**Information given:**
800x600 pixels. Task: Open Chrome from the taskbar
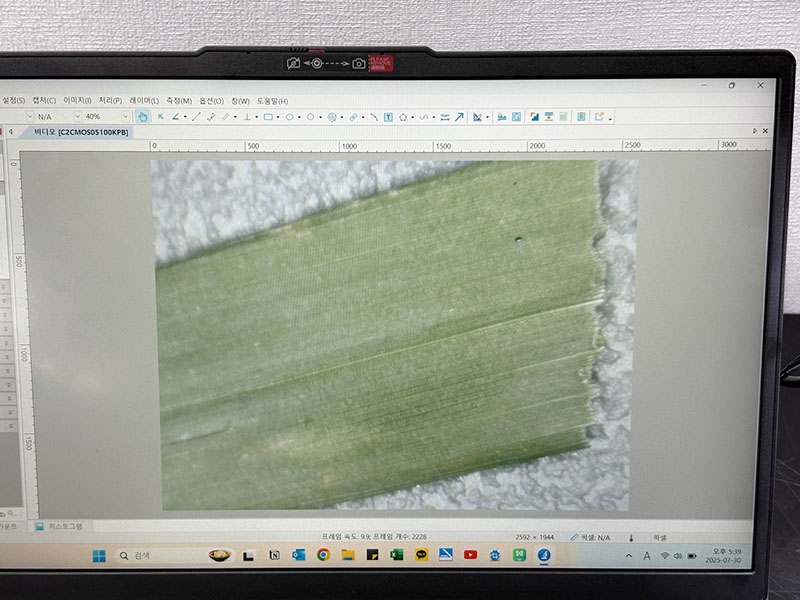tap(323, 555)
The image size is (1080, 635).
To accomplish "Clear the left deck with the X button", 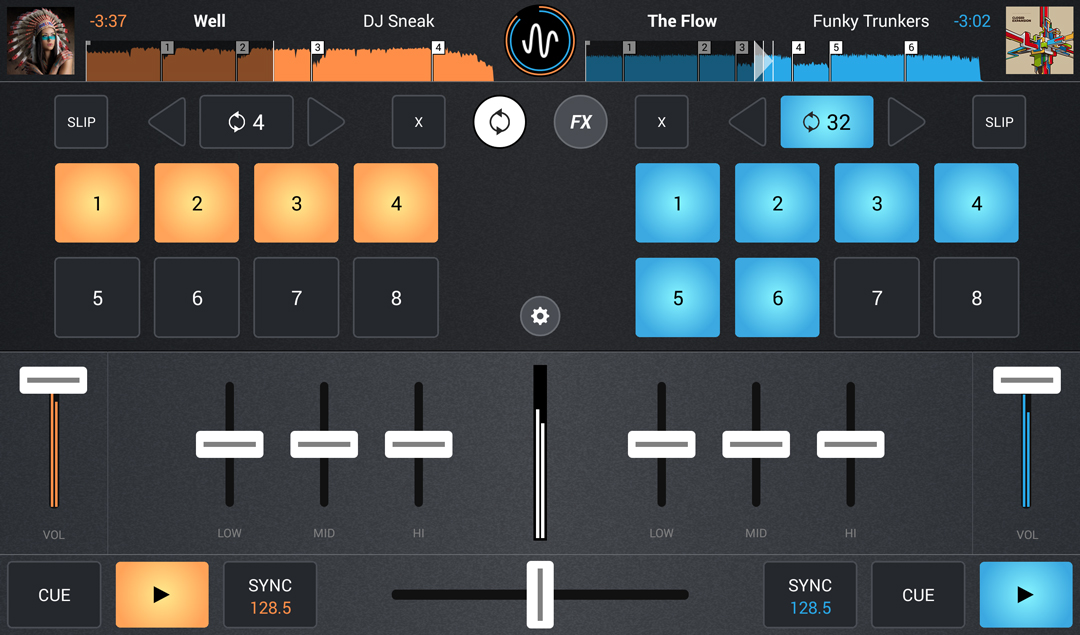I will pyautogui.click(x=419, y=122).
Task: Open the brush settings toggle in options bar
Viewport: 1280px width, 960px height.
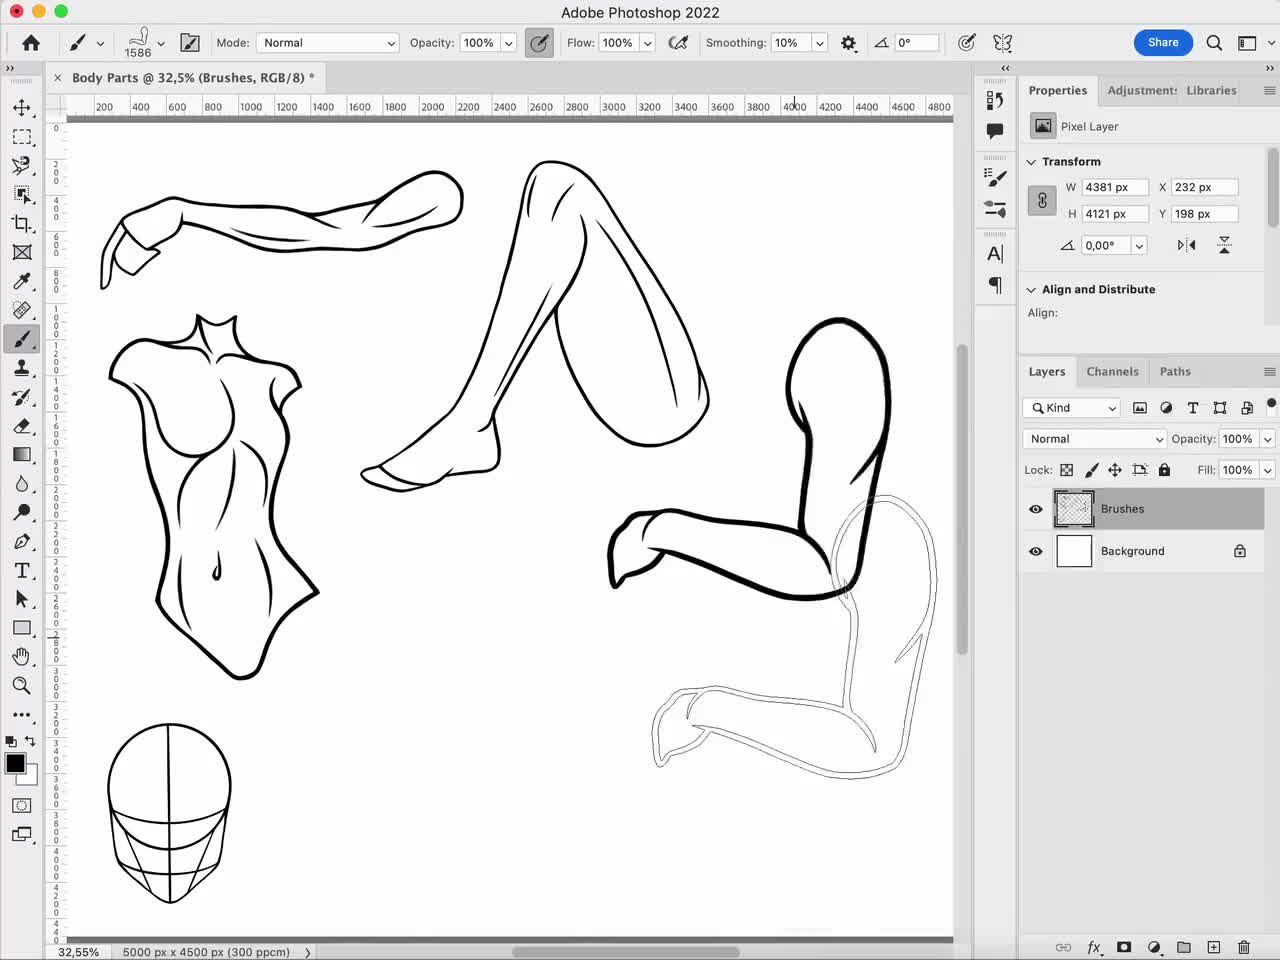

**Task objective:**
Write out exactly the stretch of lines that begins with the line containing "Task: Open the" and ends with the last line of the records above, leaving out the pictures.

**Reply:**
Task: Open the brush settings toggle in options bar
Viewport: 1280px width, 960px height.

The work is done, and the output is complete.